3. Indem A das Steuer herumgerissen hat, hat er ein objektiv fremdes Geschäft besorgt.

Nein, das ist nicht der Fall!

Der Geschäftsführer muss das Geschäft für einen anderen besorgen (§ 677 BGB). Dies erfordert den nach außen erkennbaren Willen und das Bewusstsein, für einen anderen tätig zu werden (Fremdgeschäftsführungswille). Die Unterscheidung zwischen objektiv fremden, subjektiv fremden und auch-fremden Geschäften ist Voraussetzung für die Bestimmung des Maßstabs, der für den Fremdgeschäftsführungswillen gilt. Unter objektiv fremde Geschäfte fallen Tätigkeiten, die schon ihrem äußeren Erscheinungsbild nach in einen anderen Rechts- und Interessenkreis fallen, z.B. Hilfeleistungen, Gefahrabwendung und Zahlung fremder Schulden. Hier lag das Ausweichmanöver aber auch im Interesse des A . Ein Kraftfahrer hat äußerlich erkennbar Interesse daran, keine andere Person zu überfahren. Das Geschäft ist nicht objektiv fremd.
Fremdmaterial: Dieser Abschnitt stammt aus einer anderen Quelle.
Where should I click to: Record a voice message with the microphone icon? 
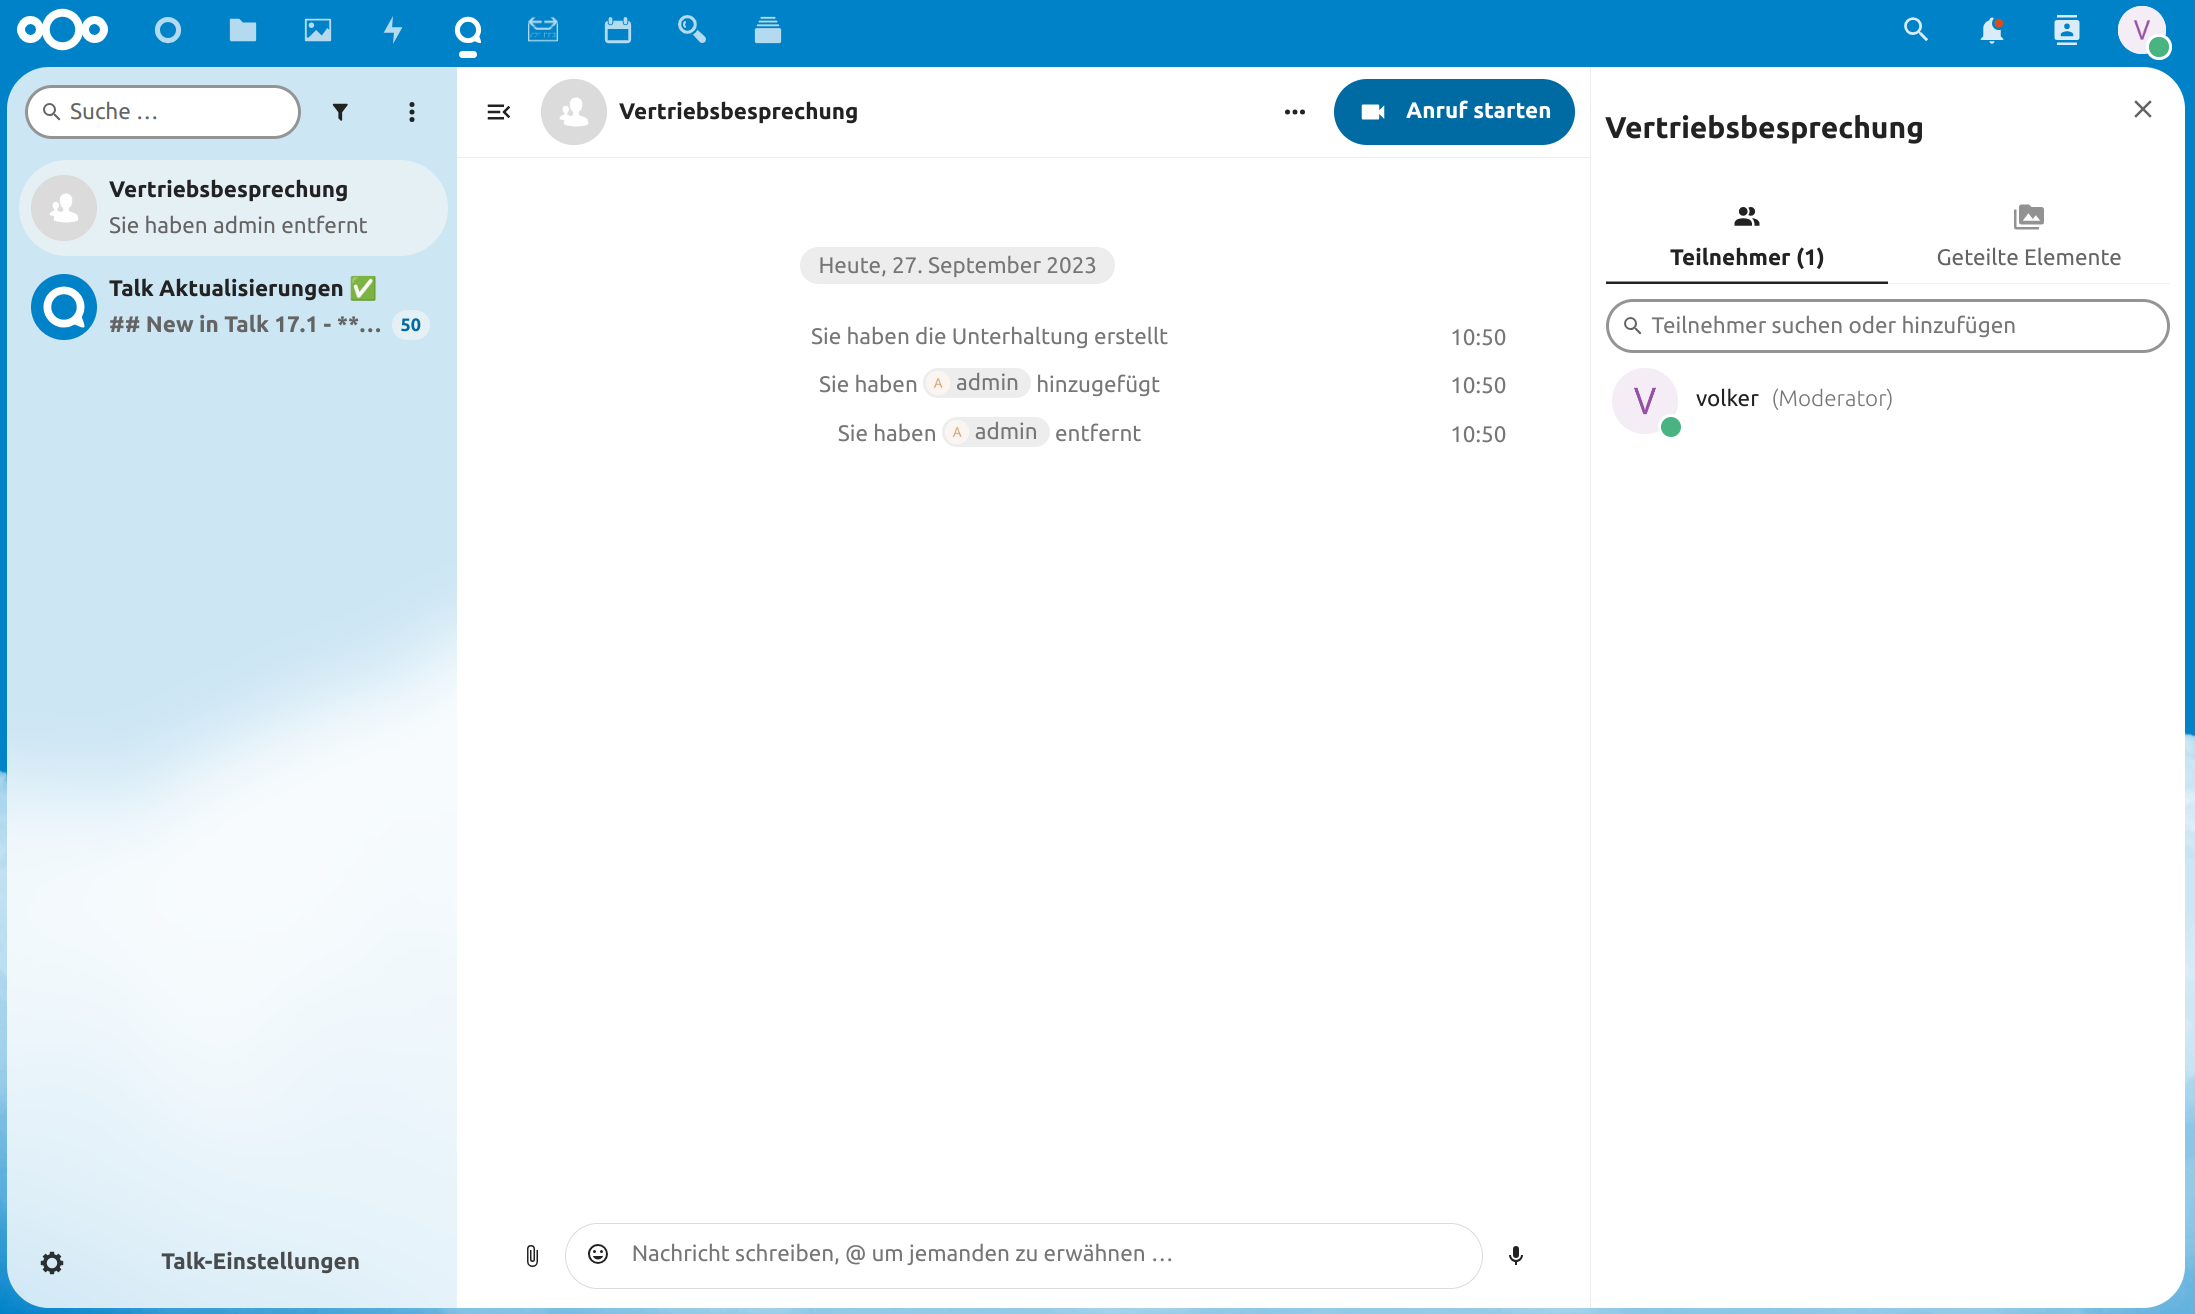[1515, 1255]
4. A könnte grundsätzlich durch das Ausweichen ein „auch-fremdes“ Geschäft besorgt haben.

Ja, in der Tat!

Unter „auch-fremde“ Geschäfte fallen Tätigkeiten, die ihrer äußeren Erscheinung nach nicht nur in den Interessenkreis des Geschäftsführers fallen, sondern auch einem Dritten zugute kommen (Handeln im Doppelinteresse).Der BGH nimmt für die Fälle, in denen der Geschäftsführer durch seine Geschäftsbesorgung eine Kollision im Straßenverkehr verhindert hat, eine Einschränkung vor. Ein auch-fremdes Geschäft liege jedenfalls dann nicht vor, wenn der Geschäftsführer für den verhinderten Unfall nach § 7 Abs. 1 StVG hätte haften müssen. In diesem Fall liege das Ausweichen nur in seinem Interesse (= Verhinderung der Haftung). Dahinter stünde auch der Zweck von § 7 Abs. 1 StVG: Dieser ist eine verschuldensunabhängige Haftung für die Betriebsgefahr. Der Halter haftet für Schäden, die bei anderen entstehen, allein deswegen, weil das Kfz im Straßenverkehr genutzt wird. Somit sei es ihm erst recht zuzumuten, eigene Schäden zu tragen. Diese gesetzliche Risikoverteilung dürfe nicht durch die Anwendung der GoA umgangen werden.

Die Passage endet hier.